[Input — start]

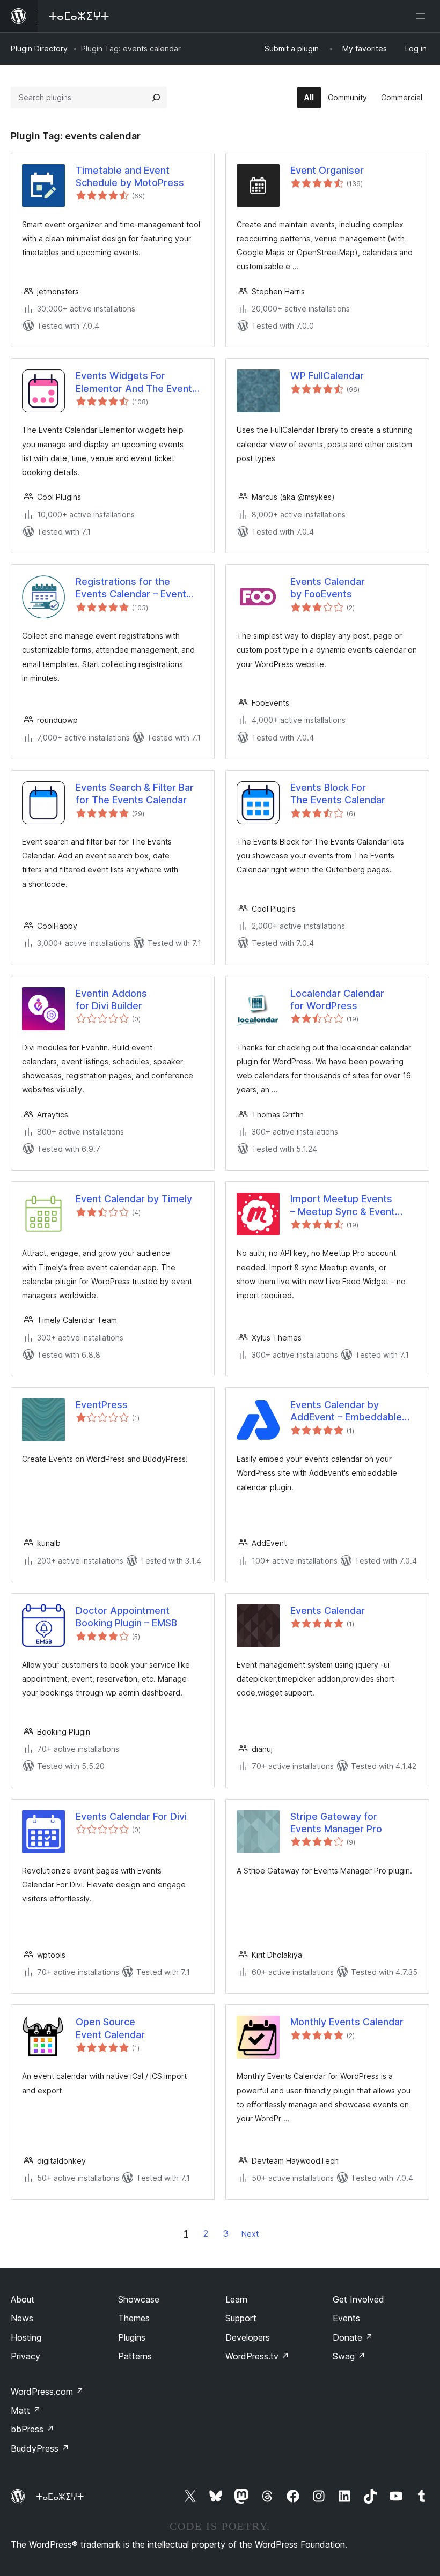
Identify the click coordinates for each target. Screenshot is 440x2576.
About (22, 2299)
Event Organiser (327, 170)
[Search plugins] (156, 97)
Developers (247, 2337)
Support (240, 2318)
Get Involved (358, 2299)
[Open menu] (423, 16)
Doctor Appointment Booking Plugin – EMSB (126, 1616)
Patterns (135, 2356)
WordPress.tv (257, 2356)
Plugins (131, 2337)
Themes (134, 2318)
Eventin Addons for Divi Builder (111, 999)
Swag (349, 2356)
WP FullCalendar (327, 375)
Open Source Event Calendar (110, 2028)
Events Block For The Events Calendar (337, 793)
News (22, 2318)
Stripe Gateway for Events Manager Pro (336, 1822)
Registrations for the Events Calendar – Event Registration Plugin (131, 588)
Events (346, 2318)
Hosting (26, 2337)
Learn (236, 2299)
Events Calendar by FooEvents (327, 587)
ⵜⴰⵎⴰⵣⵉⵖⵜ (60, 2496)
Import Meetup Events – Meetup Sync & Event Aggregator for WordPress (351, 1205)
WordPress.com (47, 2391)
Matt (26, 2410)
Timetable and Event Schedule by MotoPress (130, 176)
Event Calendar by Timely (134, 1198)
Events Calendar (327, 1610)
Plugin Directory (39, 48)
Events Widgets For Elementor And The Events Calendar (136, 382)
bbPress (32, 2429)
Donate (353, 2337)
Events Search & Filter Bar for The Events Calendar (135, 793)
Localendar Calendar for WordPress (337, 999)
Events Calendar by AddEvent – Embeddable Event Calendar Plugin (346, 1411)
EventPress (102, 1404)
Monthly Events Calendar (347, 2021)
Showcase (138, 2299)
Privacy (25, 2356)
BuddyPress (40, 2448)
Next (250, 2233)
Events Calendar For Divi (131, 1816)
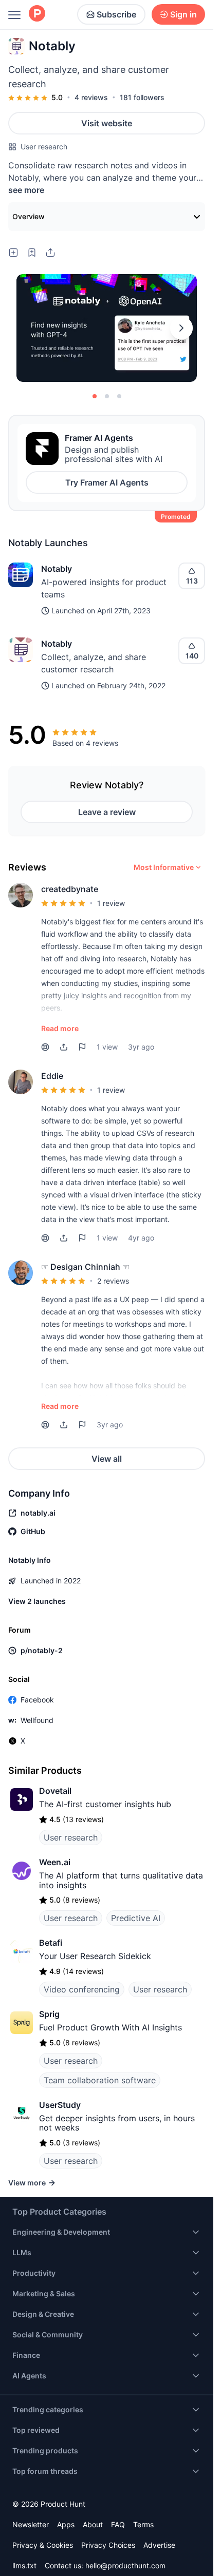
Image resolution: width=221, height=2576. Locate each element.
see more (26, 190)
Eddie (52, 1076)
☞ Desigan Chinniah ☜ (85, 1267)
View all (106, 1459)
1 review (111, 903)
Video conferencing (82, 1989)
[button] (64, 1047)
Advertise (159, 2545)
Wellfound (37, 1720)
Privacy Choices (108, 2545)
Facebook (37, 1699)
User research (44, 146)
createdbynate (69, 889)
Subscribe (116, 14)
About (93, 2524)
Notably (56, 569)
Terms (143, 2524)
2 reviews (113, 1280)
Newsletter (30, 2524)
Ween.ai (54, 1862)
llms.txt (24, 2565)
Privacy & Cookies (42, 2545)
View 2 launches (37, 1601)
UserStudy (60, 2105)
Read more (60, 1028)
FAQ (118, 2524)
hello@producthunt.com (125, 2565)
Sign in (183, 14)
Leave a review (107, 812)
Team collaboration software (100, 2080)
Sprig (49, 2014)
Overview (28, 216)
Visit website (106, 123)
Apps (66, 2524)
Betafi (50, 1943)
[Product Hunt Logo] (37, 14)
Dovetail (55, 1791)
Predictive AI (135, 1918)
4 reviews (91, 97)
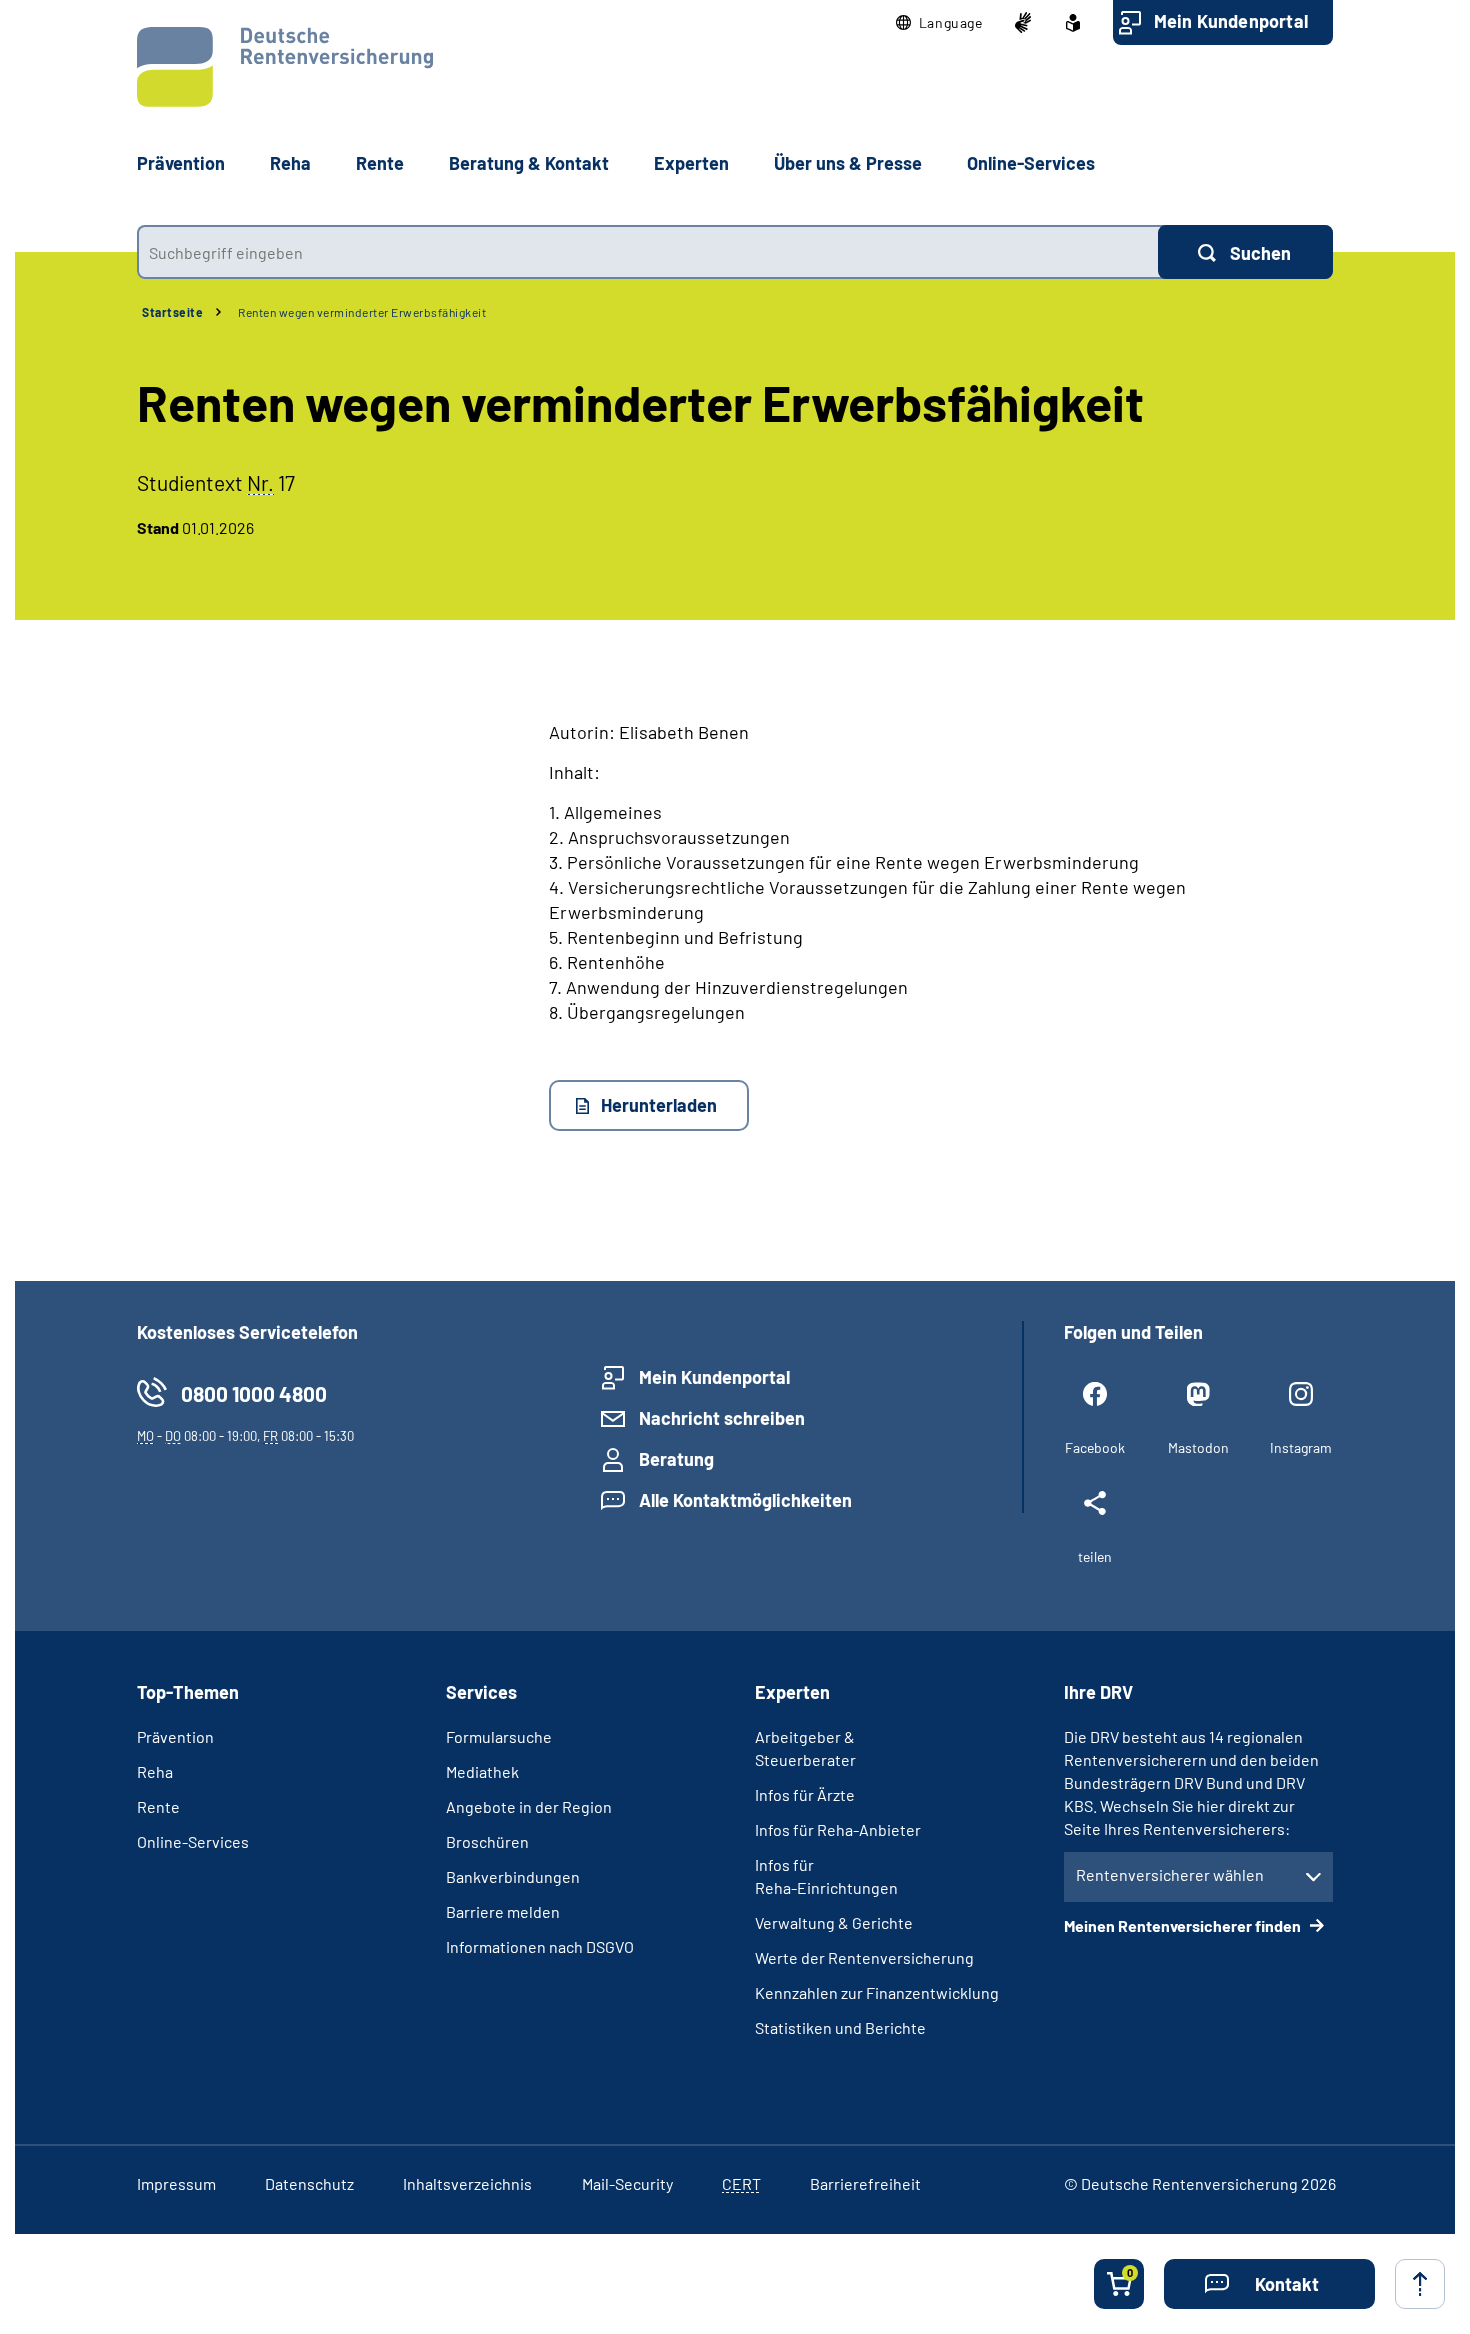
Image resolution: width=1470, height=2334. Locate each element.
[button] (939, 23)
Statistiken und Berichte (840, 2027)
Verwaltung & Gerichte (834, 1922)
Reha (155, 1771)
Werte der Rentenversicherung (864, 1957)
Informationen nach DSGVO (540, 1946)
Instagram (1301, 1447)
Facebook (1095, 1447)
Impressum (176, 2183)
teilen (1095, 1556)
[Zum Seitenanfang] (1420, 2284)
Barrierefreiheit (865, 2183)
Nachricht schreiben (722, 1418)
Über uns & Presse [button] (848, 163)
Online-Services (1031, 163)
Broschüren (487, 1841)
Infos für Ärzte (805, 1794)
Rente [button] (380, 163)
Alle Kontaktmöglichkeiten (745, 1500)
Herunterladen (659, 1105)
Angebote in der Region (529, 1806)
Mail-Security (627, 2183)
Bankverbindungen (513, 1876)
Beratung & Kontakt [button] (529, 163)
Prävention (181, 163)
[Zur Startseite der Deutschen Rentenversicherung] (285, 67)
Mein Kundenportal (1231, 21)
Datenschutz (309, 2183)
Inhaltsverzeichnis (467, 2183)
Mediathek (482, 1771)
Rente (158, 1806)
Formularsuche (499, 1736)
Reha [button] (290, 163)
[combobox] (647, 252)
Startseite (172, 312)
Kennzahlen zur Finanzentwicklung (877, 1992)
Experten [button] (691, 163)
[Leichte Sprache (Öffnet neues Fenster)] (1073, 23)
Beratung (676, 1459)
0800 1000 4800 (254, 1393)
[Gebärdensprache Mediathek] (1023, 23)
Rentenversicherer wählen (1170, 1874)
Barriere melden (503, 1911)
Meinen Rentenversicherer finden (1184, 1925)
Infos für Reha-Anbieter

[Input — finish]

Work item: If a record holds a picture, leave the picture out and copy the rest exactly.

Reply:
Identify the click coordinates for each target. Screenshot is 440x2576.
About (22, 2299)
Event Organiser (327, 170)
[Search plugins] (156, 97)
Developers (247, 2337)
Support (240, 2318)
Get Involved (358, 2299)
[Open menu] (423, 16)
Doctor Appointment Booking Plugin – EMSB (126, 1616)
Patterns (135, 2356)
WordPress.tv (257, 2356)
Plugins (131, 2337)
Themes (134, 2318)
Eventin Addons for Divi Builder (111, 999)
Swag (349, 2356)
WP FullCalendar (327, 375)
Open Source Event Calendar (110, 2028)
Events Block For The Events Calendar (337, 793)
News (22, 2318)
Stripe Gateway for Events Manager Pro (336, 1822)
Registrations for the Events Calendar – Event Registration Plugin (131, 588)
Events (346, 2318)
Hosting (26, 2337)
Learn (236, 2299)
Events Calendar by FooEvents (327, 587)
ⵜⴰⵎⴰⵣⵉⵖⵜ (60, 2496)
Import Meetup Events – Meetup Sync & Event Aggregator for WordPress (351, 1205)
WordPress.com (47, 2391)
Matt (26, 2410)
Timetable and Event Schedule by MotoPress (130, 176)
Event Calendar by Timely (134, 1198)
Events Calendar (327, 1610)
Plugin Directory (39, 48)
Events Widgets For Elementor And The Events Calendar (136, 382)
bbPress (32, 2429)
Donate (353, 2337)
Events Search & Filter Bar for The Events Calendar (135, 793)
Localendar Calendar for WordPress (337, 999)
Events Calendar by AddEvent – Embeddable Event Calendar Plugin (346, 1411)
EventPress (102, 1404)
Monthly Events Calendar (347, 2021)
Showcase (138, 2299)
Privacy (25, 2356)
BuddyPress (40, 2448)
Next (250, 2233)
Events Calendar For Divi (131, 1816)
Image resolution: width=221, height=2576. Locate each element.
see more (26, 190)
Eddie (52, 1076)
☞ Desigan Chinniah ☜ (85, 1267)
View all (106, 1459)
1 review (111, 903)
Video conferencing (82, 1989)
[button] (64, 1047)
Advertise (159, 2545)
Wellfound (37, 1720)
Privacy Choices (108, 2545)
Facebook (37, 1699)
User research (44, 146)
createdbynate (69, 889)
Subscribe (116, 14)
About (93, 2524)
Notably (56, 569)
Terms (143, 2524)
2 reviews (113, 1280)
Newsletter (30, 2524)
Ween.ai (54, 1862)
llms.txt (24, 2565)
Privacy & Cookies (42, 2545)
View 2 launches (37, 1601)
UserStudy (60, 2105)
Read more (60, 1028)
FAQ (118, 2524)
hello@producthunt.com (125, 2565)
Sign in (183, 14)
Leave a review (107, 812)
Team collaboration software (100, 2080)
Sprig (49, 2014)
Overview (28, 216)
Visit website (106, 123)
Apps (66, 2524)
Betafi (50, 1943)
[Product Hunt Logo] (37, 14)
Dovetail (55, 1791)
Predictive AI (135, 1918)
4 reviews (91, 97)
Image resolution: width=1470, height=2334. Locate each element.
[button] (939, 23)
Statistiken und Berichte (840, 2027)
Verwaltung & Gerichte (834, 1922)
Reha (155, 1771)
Werte der Rentenversicherung (864, 1957)
Informationen nach DSGVO (540, 1946)
Instagram (1301, 1447)
Facebook (1095, 1447)
Impressum (176, 2183)
teilen (1095, 1556)
[Zum Seitenanfang] (1420, 2284)
Barrierefreiheit (865, 2183)
Nachricht schreiben (722, 1418)
Über uns & Presse [button] (848, 163)
Online-Services (1031, 163)
Broschüren (487, 1841)
Infos für Ärzte (805, 1794)
Rente [button] (380, 163)
Alle Kontaktmöglichkeiten (745, 1500)
Herunterladen (659, 1105)
Angebote in der Region (529, 1806)
Mail-Security (627, 2183)
Bankverbindungen (513, 1876)
Beratung & Kontakt [button] (529, 163)
Prävention (181, 163)
[Zur Startseite der Deutschen Rentenversicherung] (285, 67)
Mein Kundenportal (1231, 21)
Datenschutz (309, 2183)
Inhaltsverzeichnis (467, 2183)
Mediathek (482, 1771)
Rente (158, 1806)
Formularsuche (499, 1736)
Reha [button] (290, 163)
[combobox] (647, 252)
Startseite (172, 312)
Kennzahlen zur Finanzentwicklung (877, 1992)
Experten [button] (691, 163)
[Leichte Sprache (Öffnet neues Fenster)] (1073, 23)
Beratung (676, 1459)
0800 1000 4800 (254, 1393)
[Gebärdensprache Mediathek] (1023, 23)
Rentenversicherer wählen (1170, 1874)
Barriere melden (503, 1911)
Meinen Rentenversicherer finden (1184, 1925)
Infos für Reha-Anbieter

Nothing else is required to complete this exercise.